夕焼け色に染まった雲彩の下にあるなだらかな丘陵は、残照に照らされて紅葉しているようにも見える。
「丘を登りきる手前よ、あの辺」
クレアはつま先立ちをして前方の小山を指さす。それからすとん、と土踏まずを地面に付けて不安そうにラミィを見た。
「解かった、見てくるからもう家に帰りな」
ラミィは彼女の背中を軽く叩いて言った。
「ありがとう」
花が咲いたように、クレアの表情が明るくなる。
「でも今日の分には足りないからネスの方で採ってる。お兄ちゃんよく食べるから」
彼女はそう言うと、手を振ってから街道を歩いていった。
(よく出来た妹ね。スクルドにはもったいない)
ラミィもまたにこやかに手を振っていたが、彼女が2軒先にある服屋の路地を曲がって姿を消すといぶかしげに振り返った。
(さて……と)
ラミィはベルトをきつく締め直し、太陽が隠れつつある山の際に向かって歩き出した。


 半時ほどしてラミィは森の中の、結界の効力が一番薄い地点にさしかかっていた。
クレアが山菜取りに行った場所はアストラル結界の外れで、丁度ソル・ハダトとソル・アラムの神殿に置かれているアストラル結界の狭間であった。
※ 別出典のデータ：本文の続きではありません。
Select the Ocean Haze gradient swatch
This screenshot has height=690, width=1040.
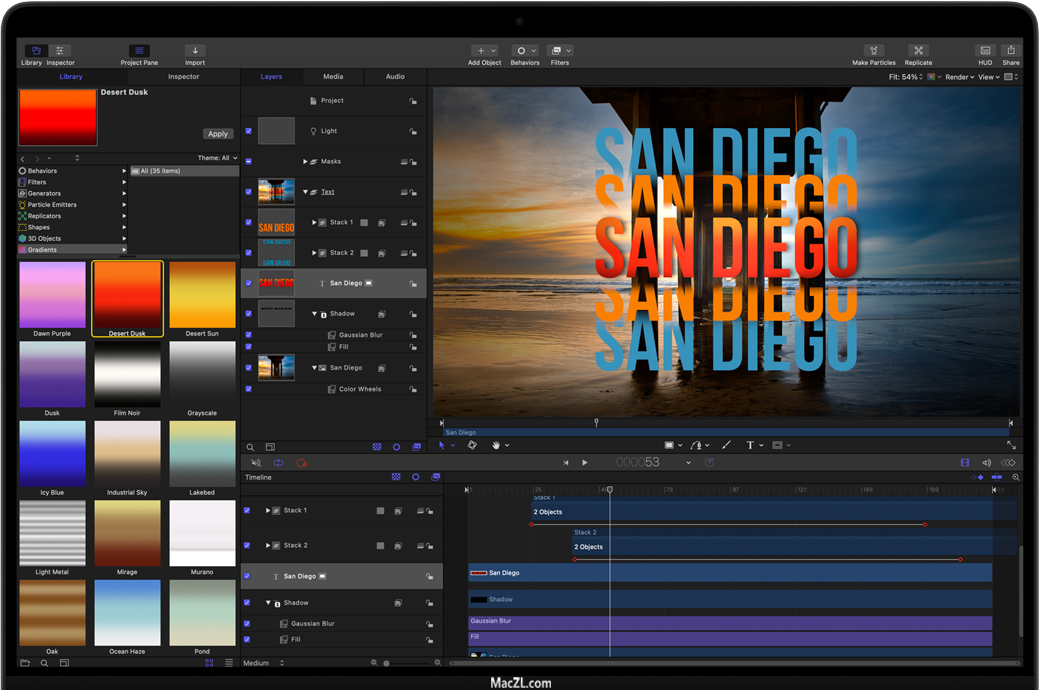click(127, 612)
むせ返るような土と草のにおいはあるものの樹木が西日を遮り、街中よりは幾分涼しい。とはいえ、山道を歩き続けたせいか次々と額に汗が浮かんでいた。
上着の下に来ている真っ赤な服は汗を吸って肌にまとわりついている。胸元が大きく開いた服から汗で濡れた胸が見えると解っていても彼女は気にもせず上着を脱ぎ、腰に巻き付けた。すると剥き出しとなった腕から冷涼な風がラミィの体温を奪っていった。
 ラミィは深呼吸を一つすると、暮色蒼然の空を見上げた。
(だいぶ暗くなってきたな……明かりを持ってくればよかった)
彼女は足下に転がってる折れた枝を拾った。そして胸の谷間に手を入れ、懐から一枚の布を取り出す。
ラミィがそれを枝の先端に巻き付けるや否や、外気に触れた布は斑点状に発光し始めた。光苔の発光成分を染みこませた布きれは黄緑色にぼんやりと辺りを照らし出す。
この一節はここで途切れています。